Wirklich effektiv arbeitet man nur mit gesondertem Training, beispielsweise auch durch zusätzlichen Sport in Leichtathletik-, Selbstverteidigungs- oder Turngruppen. Allerdings darf man auch nicht vergessen, das falsches Training (wie z.B. im Leistungsturnen) in diesem Alter irreparable Schäden verursachen kann.
Meine aktuelle D-Jugend ist das beste Beispiel für die verfehlte Zielrichtung des Tests: 7 Spieler der Mannschaft nahmen seit der 2. Klasse bei mir an einer Talentaufbaugruppe (TAG) teil, in der sie zwei Jahre lang eine allgemeine sportliche Grundausbildung mit Turnen, Leichtathletik und kleinen Spielen durchliefen. Erst in der 4. Klasse kam Basketball dazu. Im darauffolgenden Jahr nahmen sie erstmals an Rundenspielen teil, und jetzt wurden sie in ihrer erst zweiten Saison Vize-Hessenmeister, obwohl sie im „Athletiktest“ Letzter waren und der beste Spieler im Endturnier fehlte.

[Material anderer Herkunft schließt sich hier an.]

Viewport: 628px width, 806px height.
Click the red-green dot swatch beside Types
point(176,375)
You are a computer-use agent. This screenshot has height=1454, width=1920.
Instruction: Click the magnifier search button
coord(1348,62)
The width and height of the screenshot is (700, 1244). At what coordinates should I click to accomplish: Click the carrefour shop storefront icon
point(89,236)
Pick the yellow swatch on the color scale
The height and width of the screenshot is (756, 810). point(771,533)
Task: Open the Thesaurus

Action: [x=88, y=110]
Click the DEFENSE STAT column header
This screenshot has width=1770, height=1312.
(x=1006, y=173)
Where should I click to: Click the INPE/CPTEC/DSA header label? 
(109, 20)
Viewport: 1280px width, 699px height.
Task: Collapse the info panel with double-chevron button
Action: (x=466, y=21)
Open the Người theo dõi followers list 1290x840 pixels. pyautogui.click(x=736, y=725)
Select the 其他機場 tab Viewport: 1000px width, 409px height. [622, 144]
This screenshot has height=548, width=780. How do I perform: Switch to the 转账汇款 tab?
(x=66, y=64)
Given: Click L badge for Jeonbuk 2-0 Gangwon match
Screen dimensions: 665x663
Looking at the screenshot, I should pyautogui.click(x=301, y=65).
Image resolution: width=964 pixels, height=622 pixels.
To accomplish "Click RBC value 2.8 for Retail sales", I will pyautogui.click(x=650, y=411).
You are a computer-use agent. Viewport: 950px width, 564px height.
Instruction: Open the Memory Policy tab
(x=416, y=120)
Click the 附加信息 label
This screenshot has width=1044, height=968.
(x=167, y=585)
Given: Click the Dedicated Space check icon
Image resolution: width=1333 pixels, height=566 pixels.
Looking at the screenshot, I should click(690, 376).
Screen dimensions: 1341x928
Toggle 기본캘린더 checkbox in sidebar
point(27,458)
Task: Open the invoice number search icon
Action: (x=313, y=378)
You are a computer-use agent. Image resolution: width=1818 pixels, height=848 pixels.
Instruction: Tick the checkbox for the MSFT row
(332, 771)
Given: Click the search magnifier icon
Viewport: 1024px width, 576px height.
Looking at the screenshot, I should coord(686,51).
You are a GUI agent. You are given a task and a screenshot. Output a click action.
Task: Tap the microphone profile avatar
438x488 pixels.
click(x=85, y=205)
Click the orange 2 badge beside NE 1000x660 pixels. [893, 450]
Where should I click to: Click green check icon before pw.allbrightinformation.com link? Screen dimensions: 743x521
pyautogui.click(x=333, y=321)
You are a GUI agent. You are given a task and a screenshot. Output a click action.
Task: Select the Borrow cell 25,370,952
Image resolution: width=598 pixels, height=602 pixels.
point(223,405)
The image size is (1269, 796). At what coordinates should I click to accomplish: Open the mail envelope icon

Der Erfolg der Mannschaft basiert ganz wesentlich auf der hervorragenden physischen Fitness der Spieler, deren Grundlage schon in der TAG gelegt wurde. Wenn also Spieler, die seit nunmehr 5 Jahren nach genau dem Konzept trainieren, das den Erfindern des Tests vorschwebte, in diesem Test so schlecht abschneiden, liegt die Vermutung nahe, dass an dem Test etwas faul ist, denn eine „athletisch“ fitte Mannschaft muss in einem „Athletiktest“ auch ohne gesondertes Üben gut abschneiden. Die Ursache für das schlechte Testergebnis ist ganz banal: wegen eines Schüleraustauschs war ich die letzten zwei Wochen vor dem Vorturnier abwesend, und meine Jungs haben in der Zwischenzeit im Training lieber gespielt! Verloren wurde der Test im Seilspringen und beim beidhändigen Dribbling, was auschließlich auf das Übungsdefizit zurückzuführen ist. Mangelnde „Athletik“, was immer das auch ist, spielte dabei mit Sicherheit keine Rolle.